AVAILABLE DATA:

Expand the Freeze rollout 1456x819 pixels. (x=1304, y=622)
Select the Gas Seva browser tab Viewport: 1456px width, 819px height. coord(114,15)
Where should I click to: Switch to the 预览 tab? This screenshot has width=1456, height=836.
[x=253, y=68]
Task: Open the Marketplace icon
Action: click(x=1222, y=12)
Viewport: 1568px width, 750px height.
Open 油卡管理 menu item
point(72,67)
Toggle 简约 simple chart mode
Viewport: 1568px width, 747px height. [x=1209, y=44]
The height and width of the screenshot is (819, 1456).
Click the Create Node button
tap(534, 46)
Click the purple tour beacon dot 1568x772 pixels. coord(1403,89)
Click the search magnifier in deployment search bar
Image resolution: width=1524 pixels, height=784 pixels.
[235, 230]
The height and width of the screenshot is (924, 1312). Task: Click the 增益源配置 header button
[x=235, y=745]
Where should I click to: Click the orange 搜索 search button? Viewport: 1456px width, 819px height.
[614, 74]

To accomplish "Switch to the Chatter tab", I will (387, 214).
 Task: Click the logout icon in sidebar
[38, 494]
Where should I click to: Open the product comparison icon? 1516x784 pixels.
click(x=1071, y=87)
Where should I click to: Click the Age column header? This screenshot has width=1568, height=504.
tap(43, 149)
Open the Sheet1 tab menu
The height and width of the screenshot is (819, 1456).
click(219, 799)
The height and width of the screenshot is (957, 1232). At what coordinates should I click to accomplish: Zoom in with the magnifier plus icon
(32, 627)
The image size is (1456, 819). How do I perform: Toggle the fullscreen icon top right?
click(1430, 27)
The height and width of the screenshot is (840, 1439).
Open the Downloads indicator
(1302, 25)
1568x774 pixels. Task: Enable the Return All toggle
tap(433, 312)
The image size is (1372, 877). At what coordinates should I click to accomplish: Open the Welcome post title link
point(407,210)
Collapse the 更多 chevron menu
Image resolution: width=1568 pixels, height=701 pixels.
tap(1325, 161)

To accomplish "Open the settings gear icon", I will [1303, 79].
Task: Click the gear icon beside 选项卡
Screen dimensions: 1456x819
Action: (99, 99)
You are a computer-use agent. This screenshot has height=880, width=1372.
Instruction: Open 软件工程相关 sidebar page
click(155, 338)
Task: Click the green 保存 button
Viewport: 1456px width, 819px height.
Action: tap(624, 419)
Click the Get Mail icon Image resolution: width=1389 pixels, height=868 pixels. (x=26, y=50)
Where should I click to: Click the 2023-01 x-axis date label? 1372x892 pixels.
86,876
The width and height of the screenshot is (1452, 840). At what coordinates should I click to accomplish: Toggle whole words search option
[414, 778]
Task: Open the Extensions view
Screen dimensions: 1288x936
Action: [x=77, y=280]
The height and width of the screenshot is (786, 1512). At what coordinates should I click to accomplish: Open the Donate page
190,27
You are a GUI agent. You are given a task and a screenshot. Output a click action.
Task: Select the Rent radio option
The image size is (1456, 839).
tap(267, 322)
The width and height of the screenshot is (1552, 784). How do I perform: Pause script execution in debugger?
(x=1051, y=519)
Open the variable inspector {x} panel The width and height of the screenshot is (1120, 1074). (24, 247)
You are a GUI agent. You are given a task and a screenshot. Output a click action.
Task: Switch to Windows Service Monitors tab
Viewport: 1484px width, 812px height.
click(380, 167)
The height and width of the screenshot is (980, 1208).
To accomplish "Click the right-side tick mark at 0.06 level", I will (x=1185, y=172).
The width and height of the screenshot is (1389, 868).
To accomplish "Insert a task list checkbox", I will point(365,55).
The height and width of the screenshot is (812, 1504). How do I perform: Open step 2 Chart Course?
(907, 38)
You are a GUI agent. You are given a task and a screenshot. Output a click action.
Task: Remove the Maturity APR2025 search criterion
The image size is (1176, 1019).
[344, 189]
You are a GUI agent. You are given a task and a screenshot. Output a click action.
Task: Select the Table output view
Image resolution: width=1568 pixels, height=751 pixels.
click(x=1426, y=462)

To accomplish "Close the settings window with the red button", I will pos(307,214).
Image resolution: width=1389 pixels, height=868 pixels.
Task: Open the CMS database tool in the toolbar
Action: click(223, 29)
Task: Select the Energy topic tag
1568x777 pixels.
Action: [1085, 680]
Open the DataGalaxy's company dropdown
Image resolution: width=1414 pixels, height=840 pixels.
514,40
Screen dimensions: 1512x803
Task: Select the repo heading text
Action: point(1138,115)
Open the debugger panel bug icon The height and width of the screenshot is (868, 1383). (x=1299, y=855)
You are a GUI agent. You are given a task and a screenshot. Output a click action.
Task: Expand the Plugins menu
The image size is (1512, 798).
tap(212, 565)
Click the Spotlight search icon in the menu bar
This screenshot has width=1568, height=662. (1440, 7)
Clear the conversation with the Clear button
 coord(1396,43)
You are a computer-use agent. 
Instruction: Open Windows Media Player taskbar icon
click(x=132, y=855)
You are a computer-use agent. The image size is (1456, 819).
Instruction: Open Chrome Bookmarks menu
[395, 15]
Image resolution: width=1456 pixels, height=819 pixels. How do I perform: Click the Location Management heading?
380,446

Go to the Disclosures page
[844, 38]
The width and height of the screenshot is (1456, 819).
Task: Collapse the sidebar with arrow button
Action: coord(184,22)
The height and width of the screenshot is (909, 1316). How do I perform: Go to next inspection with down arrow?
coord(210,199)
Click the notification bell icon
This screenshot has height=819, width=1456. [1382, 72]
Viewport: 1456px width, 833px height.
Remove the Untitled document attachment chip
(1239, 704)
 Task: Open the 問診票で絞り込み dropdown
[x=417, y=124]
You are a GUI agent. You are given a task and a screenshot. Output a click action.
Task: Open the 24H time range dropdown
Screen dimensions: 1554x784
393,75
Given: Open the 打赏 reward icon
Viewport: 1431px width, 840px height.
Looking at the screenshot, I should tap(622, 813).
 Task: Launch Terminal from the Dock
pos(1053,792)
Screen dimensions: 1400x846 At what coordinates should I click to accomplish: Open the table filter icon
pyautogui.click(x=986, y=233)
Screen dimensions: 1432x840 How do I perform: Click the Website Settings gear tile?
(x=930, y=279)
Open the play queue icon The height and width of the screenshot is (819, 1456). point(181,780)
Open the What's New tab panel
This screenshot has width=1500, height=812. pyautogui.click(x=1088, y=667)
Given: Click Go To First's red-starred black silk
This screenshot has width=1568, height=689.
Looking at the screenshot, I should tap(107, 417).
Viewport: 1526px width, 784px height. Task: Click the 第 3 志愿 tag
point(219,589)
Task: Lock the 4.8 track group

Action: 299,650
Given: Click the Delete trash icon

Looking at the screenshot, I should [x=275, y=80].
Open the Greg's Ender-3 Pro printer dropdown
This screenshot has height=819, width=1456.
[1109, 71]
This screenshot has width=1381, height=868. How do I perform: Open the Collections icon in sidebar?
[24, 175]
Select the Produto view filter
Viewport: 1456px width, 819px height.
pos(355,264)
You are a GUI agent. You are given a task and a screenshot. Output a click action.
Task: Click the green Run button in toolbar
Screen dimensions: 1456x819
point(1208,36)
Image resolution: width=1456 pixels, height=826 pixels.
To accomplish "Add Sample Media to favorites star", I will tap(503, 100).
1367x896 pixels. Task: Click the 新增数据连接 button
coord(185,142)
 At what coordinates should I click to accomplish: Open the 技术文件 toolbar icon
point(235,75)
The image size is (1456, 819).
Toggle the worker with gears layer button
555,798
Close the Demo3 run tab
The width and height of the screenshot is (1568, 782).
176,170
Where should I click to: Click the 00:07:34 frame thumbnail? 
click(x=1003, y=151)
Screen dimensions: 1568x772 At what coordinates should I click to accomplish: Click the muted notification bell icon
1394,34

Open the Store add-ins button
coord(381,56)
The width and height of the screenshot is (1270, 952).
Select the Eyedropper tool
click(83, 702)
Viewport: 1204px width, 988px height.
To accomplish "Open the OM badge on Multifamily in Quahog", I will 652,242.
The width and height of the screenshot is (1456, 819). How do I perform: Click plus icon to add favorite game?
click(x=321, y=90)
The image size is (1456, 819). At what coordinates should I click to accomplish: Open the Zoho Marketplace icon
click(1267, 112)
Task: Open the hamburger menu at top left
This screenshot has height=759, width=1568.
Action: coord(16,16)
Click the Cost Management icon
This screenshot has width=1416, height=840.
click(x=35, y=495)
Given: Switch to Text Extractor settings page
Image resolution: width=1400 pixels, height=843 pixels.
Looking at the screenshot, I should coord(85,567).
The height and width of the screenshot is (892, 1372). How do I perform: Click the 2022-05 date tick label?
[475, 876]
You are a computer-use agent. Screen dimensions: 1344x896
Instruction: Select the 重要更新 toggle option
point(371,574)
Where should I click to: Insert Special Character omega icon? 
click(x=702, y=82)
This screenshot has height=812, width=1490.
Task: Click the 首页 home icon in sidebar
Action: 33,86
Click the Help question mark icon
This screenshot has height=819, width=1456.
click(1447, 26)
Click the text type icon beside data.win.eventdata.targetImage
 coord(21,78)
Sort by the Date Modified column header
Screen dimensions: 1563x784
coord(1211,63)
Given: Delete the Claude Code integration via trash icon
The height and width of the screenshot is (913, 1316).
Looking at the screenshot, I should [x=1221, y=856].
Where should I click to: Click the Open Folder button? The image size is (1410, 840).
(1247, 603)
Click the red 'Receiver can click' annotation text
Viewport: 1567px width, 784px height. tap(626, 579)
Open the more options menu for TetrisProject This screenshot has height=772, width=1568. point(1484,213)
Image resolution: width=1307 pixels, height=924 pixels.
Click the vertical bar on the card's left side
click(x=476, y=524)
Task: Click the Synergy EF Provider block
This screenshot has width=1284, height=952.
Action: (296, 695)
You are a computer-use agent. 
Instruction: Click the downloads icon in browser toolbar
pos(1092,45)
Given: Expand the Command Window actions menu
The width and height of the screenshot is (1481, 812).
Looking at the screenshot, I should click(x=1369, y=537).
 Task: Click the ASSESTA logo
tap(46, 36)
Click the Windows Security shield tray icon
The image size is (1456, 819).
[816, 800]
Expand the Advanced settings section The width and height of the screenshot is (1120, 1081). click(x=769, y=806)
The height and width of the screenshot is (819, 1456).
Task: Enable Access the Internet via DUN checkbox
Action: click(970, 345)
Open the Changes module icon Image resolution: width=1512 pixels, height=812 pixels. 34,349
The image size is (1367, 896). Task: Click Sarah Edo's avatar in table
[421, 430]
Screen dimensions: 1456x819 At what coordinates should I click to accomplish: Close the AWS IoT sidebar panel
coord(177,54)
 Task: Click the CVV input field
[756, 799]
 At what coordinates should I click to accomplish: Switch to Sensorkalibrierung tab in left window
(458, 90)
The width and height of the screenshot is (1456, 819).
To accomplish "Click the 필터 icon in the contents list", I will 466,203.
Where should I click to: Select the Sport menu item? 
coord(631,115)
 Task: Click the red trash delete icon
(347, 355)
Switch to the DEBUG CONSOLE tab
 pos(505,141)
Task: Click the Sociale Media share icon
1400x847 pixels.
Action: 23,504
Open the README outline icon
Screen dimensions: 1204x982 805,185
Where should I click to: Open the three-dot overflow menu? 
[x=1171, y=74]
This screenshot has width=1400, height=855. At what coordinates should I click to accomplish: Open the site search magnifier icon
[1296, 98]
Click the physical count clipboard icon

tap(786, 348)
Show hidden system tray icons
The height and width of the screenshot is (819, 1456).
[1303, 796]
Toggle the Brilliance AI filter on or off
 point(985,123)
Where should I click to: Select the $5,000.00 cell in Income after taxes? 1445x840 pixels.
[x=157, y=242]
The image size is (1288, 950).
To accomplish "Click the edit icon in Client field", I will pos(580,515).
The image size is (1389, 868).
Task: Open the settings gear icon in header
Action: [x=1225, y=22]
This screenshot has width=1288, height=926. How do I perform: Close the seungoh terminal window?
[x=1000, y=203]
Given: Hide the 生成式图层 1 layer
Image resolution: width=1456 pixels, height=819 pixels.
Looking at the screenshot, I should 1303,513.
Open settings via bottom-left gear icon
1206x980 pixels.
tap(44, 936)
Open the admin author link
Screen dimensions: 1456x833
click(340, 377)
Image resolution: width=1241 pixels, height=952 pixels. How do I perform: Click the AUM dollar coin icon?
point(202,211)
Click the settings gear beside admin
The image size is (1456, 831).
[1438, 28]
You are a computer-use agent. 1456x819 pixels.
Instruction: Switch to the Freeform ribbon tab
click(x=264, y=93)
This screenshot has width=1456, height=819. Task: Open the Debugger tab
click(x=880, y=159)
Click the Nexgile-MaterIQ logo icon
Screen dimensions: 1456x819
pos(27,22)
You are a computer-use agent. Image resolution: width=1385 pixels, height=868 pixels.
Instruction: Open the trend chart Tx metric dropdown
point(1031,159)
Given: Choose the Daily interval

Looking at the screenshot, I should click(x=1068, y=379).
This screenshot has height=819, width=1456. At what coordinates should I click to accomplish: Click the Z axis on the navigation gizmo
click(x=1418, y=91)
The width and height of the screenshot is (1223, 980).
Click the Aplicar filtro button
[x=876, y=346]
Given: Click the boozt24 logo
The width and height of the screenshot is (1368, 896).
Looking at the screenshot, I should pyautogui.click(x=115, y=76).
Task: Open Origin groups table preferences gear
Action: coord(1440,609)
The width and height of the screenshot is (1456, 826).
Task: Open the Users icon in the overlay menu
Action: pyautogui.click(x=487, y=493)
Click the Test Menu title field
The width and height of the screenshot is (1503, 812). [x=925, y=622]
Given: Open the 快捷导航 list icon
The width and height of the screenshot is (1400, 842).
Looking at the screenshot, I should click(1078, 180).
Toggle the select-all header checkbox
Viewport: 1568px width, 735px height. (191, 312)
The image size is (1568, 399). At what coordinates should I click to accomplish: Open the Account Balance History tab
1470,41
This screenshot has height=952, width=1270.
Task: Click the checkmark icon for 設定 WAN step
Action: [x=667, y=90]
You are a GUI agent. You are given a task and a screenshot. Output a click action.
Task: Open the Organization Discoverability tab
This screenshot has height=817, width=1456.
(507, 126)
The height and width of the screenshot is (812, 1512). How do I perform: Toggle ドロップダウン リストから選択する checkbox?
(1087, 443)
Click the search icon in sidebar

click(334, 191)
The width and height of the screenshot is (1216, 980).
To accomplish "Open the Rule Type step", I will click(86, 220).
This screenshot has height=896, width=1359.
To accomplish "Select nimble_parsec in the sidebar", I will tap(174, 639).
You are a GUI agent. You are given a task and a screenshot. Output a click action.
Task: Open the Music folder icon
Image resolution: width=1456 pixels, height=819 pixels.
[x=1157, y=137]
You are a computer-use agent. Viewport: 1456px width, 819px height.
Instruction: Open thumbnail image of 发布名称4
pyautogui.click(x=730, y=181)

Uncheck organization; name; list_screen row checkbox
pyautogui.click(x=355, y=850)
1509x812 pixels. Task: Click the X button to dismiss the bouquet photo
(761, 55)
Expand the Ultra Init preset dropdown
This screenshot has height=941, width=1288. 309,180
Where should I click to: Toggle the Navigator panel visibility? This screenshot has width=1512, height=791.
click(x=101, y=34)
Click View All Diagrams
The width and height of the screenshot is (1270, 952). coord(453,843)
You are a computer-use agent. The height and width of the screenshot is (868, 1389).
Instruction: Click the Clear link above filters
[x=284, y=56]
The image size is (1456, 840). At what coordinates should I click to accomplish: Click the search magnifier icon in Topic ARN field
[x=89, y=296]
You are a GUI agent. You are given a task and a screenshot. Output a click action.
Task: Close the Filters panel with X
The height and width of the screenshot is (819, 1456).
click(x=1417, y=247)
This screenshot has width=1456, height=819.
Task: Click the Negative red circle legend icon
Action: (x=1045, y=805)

YOUR OBJECTIVE: Your answer must be every line from the listing above that holds the string "admin".

ANSWER BOX:
Open the admin author link
Click the settings gear beside admin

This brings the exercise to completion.